» What the exercise asks:
Everything from the line holding "In Winkelwagen (1219, 472)" through the last line of the data, and nothing else, should be retyped exactly, with no pictures.
---------- Records provided
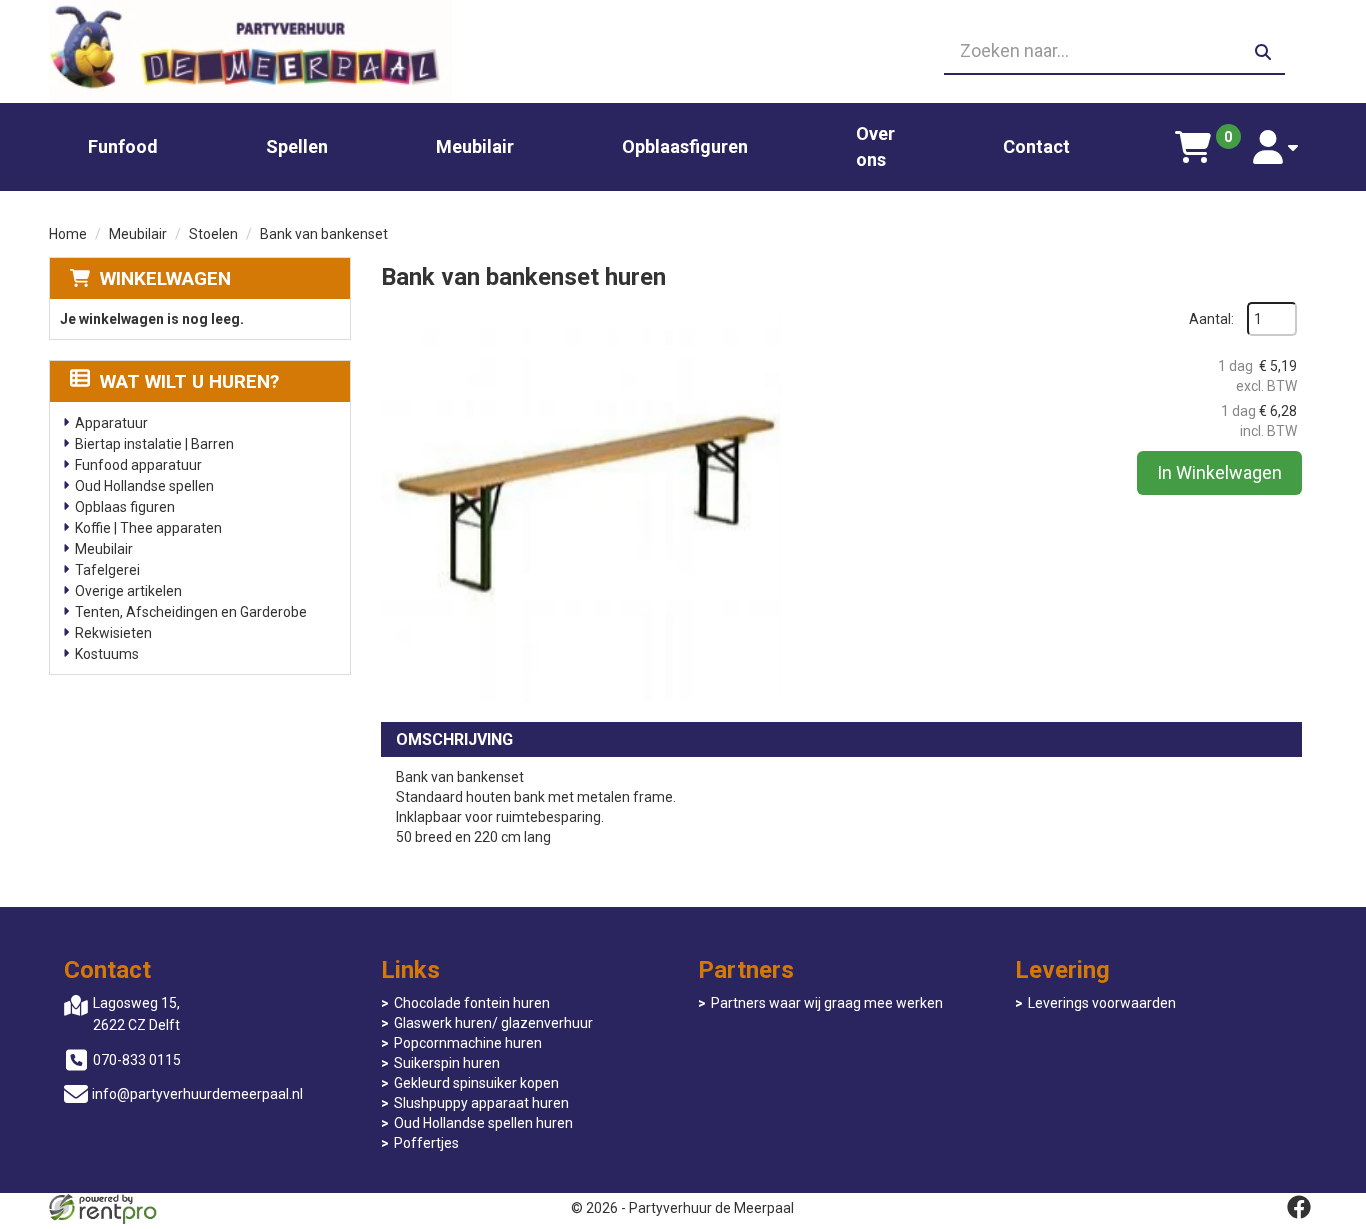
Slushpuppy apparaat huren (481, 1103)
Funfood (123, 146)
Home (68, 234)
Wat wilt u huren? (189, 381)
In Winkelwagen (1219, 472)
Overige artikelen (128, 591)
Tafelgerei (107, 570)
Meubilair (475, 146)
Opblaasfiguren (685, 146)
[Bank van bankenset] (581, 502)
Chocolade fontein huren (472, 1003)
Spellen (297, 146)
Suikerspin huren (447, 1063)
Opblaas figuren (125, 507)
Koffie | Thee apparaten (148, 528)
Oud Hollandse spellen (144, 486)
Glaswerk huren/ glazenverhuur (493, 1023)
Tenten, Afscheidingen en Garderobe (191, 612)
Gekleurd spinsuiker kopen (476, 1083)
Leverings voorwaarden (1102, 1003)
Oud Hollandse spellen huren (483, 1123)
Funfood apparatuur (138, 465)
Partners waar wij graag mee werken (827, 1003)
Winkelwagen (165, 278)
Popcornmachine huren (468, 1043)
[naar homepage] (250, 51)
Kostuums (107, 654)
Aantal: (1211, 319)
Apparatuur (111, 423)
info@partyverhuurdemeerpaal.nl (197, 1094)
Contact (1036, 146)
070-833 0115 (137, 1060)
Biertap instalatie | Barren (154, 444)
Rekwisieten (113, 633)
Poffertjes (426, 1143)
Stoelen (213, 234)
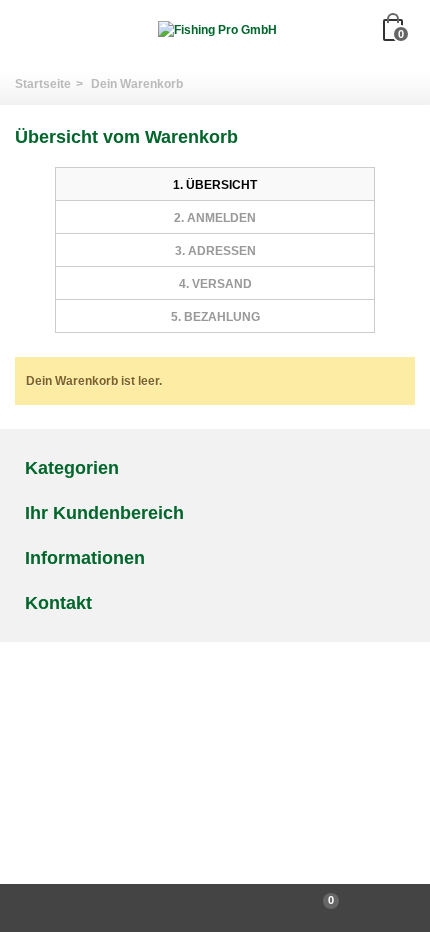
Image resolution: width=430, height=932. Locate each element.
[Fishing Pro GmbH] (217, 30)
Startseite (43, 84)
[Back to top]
--------------------
» Task solution:
In Winkelwagen (1219, 472)
Overige artikelen (128, 591)
Tafelgerei (107, 570)
Meubilair (475, 146)
Opblaasfiguren (685, 146)
[Bank van bankenset] (581, 502)
Chocolade fontein huren (472, 1003)
Spellen (297, 146)
Suikerspin huren (447, 1063)
Opblaas figuren (125, 507)
Koffie | Thee apparaten (148, 528)
Oud Hollandse spellen (144, 486)
Glaswerk huren/ glazenverhuur (493, 1023)
Tenten, Afscheidingen en Garderobe (191, 612)
Gekleurd spinsuiker kopen (476, 1083)
Leverings voorwaarden (1102, 1003)
Oud Hollandse spellen huren (483, 1123)
Funfood apparatuur (138, 465)
Partners waar wij graag mee werken (827, 1003)
Winkelwagen (165, 278)
Popcornmachine huren (468, 1043)
[naar homepage] (250, 51)
Kostuums (107, 654)
Aantal: (1211, 319)
Apparatuur (111, 423)
info@partyverhuurdemeerpaal.nl (197, 1094)
Contact (1036, 146)
070-833 0115 (137, 1060)
Biertap instalatie | Barren (154, 444)
Rekwisieten (113, 633)
Poffertjes (426, 1143)
Stoelen (213, 234)
Image resolution: width=430, height=932. Locate each element.
[Fishing Pro GmbH] (217, 30)
Startseite (43, 84)
[Back to top]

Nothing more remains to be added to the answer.